Exercise directions: Only those lines in the data below from the line containing "Image resolution: width=451" through the line containing "Select the Short", both included, should be restated word for word.

[Stored entries]
- - - - - - -
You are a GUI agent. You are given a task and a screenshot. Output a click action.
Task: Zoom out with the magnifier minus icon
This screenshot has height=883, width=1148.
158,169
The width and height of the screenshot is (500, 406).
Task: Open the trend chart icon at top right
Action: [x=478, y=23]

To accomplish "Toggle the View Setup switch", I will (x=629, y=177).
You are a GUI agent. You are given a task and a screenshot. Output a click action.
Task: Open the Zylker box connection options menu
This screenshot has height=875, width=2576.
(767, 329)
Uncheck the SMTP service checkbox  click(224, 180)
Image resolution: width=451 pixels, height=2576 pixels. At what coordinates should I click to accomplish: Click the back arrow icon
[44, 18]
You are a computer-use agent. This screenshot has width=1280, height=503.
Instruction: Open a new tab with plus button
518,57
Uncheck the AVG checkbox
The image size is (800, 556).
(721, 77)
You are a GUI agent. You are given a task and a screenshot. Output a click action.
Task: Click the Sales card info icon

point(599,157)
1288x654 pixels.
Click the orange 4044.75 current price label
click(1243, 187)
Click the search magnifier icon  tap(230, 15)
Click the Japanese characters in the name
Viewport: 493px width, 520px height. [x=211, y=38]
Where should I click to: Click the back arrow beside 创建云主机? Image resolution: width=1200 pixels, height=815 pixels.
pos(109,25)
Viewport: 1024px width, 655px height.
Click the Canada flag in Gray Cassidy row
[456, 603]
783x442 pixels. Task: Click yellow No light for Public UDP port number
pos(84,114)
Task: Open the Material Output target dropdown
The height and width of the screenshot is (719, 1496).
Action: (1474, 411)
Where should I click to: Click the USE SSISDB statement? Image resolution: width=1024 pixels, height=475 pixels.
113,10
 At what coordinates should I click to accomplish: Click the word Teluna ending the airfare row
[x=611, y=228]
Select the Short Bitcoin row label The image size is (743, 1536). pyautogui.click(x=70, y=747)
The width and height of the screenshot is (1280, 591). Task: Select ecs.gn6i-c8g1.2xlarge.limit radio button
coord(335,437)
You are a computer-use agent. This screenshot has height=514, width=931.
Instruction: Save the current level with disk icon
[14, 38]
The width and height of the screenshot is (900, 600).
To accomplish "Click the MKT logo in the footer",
- - - - - - -
Solution to the problem:
Image resolution: width=451 pixels, height=2576 pixels. At what coordinates should I click to accomplish: Click the back arrow icon
[44, 18]
You are a computer-use agent. This screenshot has width=1280, height=503.
Instruction: Open a new tab with plus button
518,57
Uncheck the AVG checkbox
The image size is (800, 556).
(721, 77)
You are a GUI agent. You are given a task and a screenshot. Output a click action.
Task: Click the Sales card info icon

point(599,157)
1288x654 pixels.
Click the orange 4044.75 current price label
click(1243, 187)
Click the search magnifier icon  tap(230, 15)
Click the Japanese characters in the name
Viewport: 493px width, 520px height. [x=211, y=38]
Where should I click to: Click the back arrow beside 创建云主机? Image resolution: width=1200 pixels, height=815 pixels.
pos(109,25)
Viewport: 1024px width, 655px height.
Click the Canada flag in Gray Cassidy row
[456, 603]
783x442 pixels. Task: Click yellow No light for Public UDP port number
pos(84,114)
Task: Open the Material Output target dropdown
The height and width of the screenshot is (719, 1496).
Action: (1474, 411)
Where should I click to: Click the USE SSISDB statement? Image resolution: width=1024 pixels, height=475 pixels.
113,10
 At what coordinates should I click to accomplish: Click the word Teluna ending the airfare row
[x=611, y=228]
Select the Short Bitcoin row label The image size is (743, 1536). pyautogui.click(x=70, y=747)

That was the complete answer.